> [TASK TO CARRY OUT]:
Below are the records; copy out every line that holds the word "button".

> [RECORDED INFORMATION]:

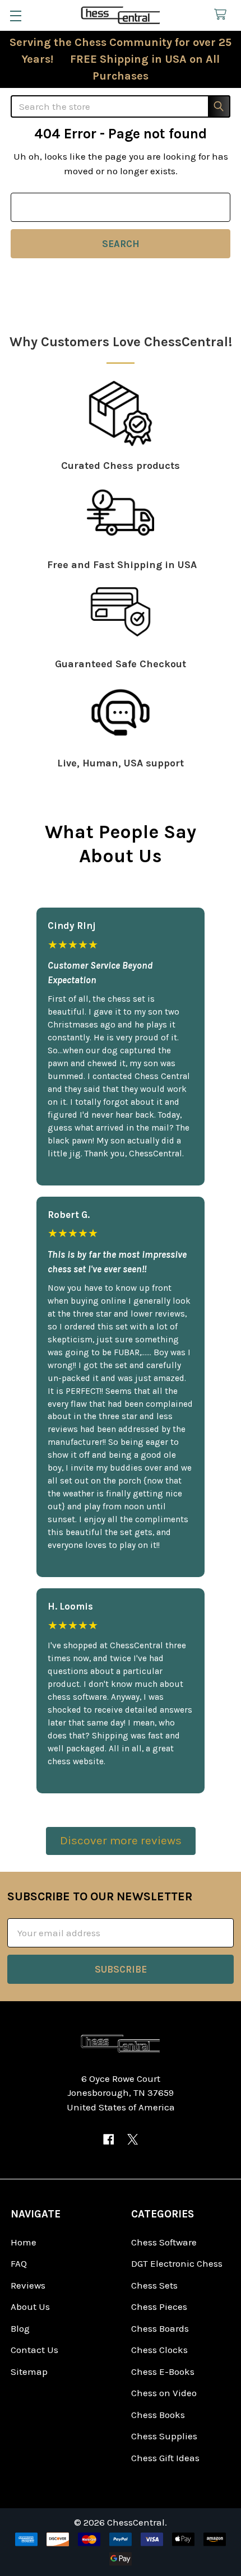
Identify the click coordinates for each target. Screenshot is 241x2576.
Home (23, 2242)
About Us (30, 2306)
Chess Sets (154, 2285)
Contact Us (34, 2349)
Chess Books (158, 2414)
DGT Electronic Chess (177, 2263)
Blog (20, 2328)
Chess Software (164, 2242)
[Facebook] (108, 2139)
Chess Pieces (159, 2306)
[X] (132, 2139)
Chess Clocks (159, 2349)
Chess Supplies (164, 2436)
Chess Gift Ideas (165, 2457)
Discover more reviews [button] (121, 1840)
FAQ (19, 2263)
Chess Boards (160, 2328)
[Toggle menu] (15, 15)
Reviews (28, 2285)
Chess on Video (164, 2392)
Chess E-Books (162, 2371)
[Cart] (223, 15)
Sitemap (29, 2371)
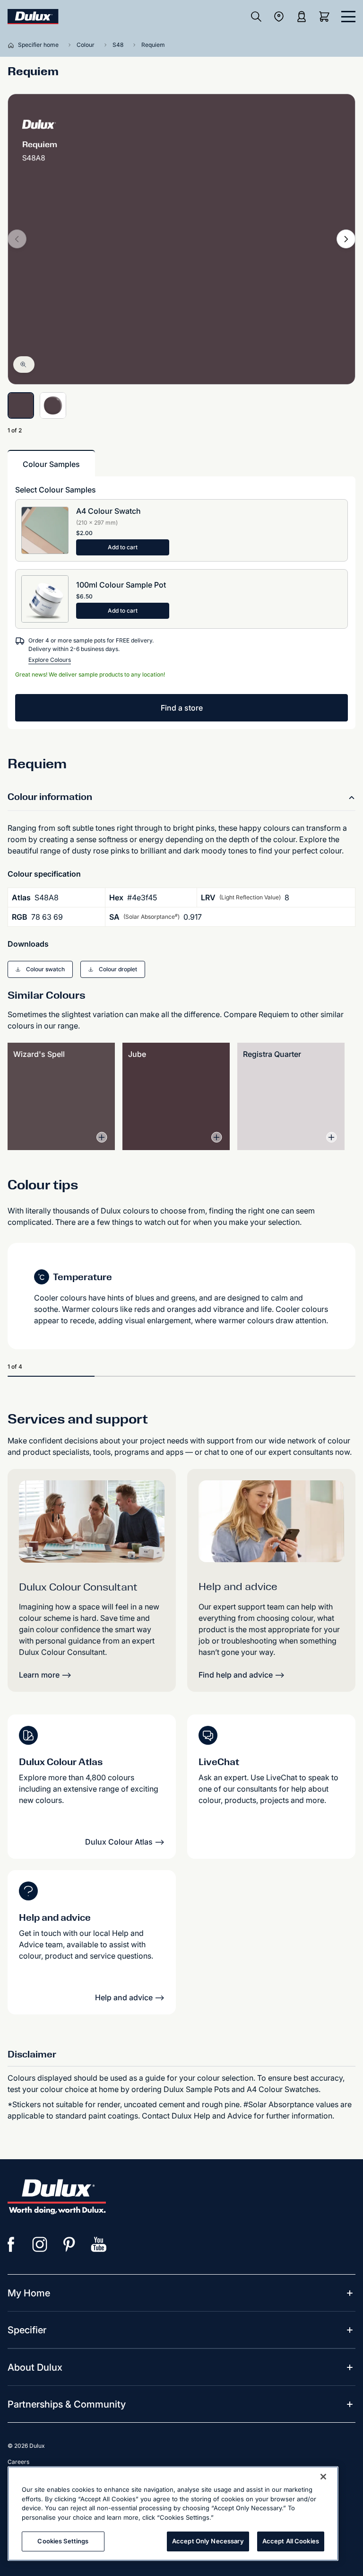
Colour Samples (51, 464)
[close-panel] (348, 16)
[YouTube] (99, 2244)
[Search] (256, 16)
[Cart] (326, 16)
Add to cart (123, 547)
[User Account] (301, 16)
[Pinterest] (69, 2244)
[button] (40, 969)
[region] (173, 2513)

> [RESPONSE FOR THIS EXERCISE]:
Discover more reviews [button] (121, 1840)
[button] (40, 969)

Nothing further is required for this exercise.